While the immediate plot of The Marsh King’s Daughter plays out over two very tense days of dead cat-and-mouse tracking, Helena’s mind constantly wanders back to the years she spent in the marsh with her father. He taught her everything she knows, but he’s also the reason why she doesn’t really fit into the wider world. She knows how to snare, skin, and eat animals—but she wasn’t taught how to play with other kids, respect private property, or deal with people who aren’t sociopaths or their terrified victims.
The Marsh King’s Daughter is ultimately a book about how people shape each other, for good or ill, even though Helena’s father tries to be the ultimate backwoodsman. He wanted a family in his swampy kingdom, so he kidnapped Helena’s mother and raped her. Once Helena was born, he attempts to shape her into someone as competent at backwoods living as he is. Even though Helena is favored over her mother, it’s clear that no one is to cross the man. Helena knows now that her father is a monster, but she retains a bit of her fearful, awestruck love her father. He’s the one who made her who she is.

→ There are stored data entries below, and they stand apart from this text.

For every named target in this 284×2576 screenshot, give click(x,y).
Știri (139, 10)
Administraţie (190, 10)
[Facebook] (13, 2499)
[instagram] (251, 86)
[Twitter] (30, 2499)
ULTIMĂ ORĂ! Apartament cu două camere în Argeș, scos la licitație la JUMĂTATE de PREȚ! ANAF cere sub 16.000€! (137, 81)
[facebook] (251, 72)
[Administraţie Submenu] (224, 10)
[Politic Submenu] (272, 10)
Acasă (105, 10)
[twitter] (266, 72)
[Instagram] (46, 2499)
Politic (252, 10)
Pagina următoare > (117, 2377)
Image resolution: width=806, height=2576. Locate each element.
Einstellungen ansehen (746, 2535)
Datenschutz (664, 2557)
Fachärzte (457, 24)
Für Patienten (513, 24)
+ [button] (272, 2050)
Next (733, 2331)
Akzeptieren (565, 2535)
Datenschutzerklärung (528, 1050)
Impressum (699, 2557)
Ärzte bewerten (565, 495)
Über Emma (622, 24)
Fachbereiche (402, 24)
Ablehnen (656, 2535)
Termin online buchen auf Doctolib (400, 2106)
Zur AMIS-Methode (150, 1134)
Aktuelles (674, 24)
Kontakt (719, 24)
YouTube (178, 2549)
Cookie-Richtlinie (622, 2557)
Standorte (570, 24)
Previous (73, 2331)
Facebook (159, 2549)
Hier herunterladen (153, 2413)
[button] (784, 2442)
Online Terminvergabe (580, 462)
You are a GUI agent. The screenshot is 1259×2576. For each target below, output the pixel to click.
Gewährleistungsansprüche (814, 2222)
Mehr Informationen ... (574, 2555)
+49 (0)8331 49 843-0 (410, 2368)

I’m glad that Dionne chose to center The Marsh King’s Daughter on Helena rather than her parents. While other similar stories chose to understand the Stockholm Syndrome of the captive or the inhumanity of the captor, I don’t think I’ve seen one that explores the dilemma of a child who grew up not knowing that her family was not normal. (Beth Lewis’ stunning The Wolf Road might come close, however.) Even years later, Helena is torn between her parents. It’s fascinating to watch someone struggle between two “rights”—social “rights” of justice and law versus filial “rights” of a family that outsiders can’t fully appreciate. Between the tracking and the ethical wrestling, I couldn’t put this book down.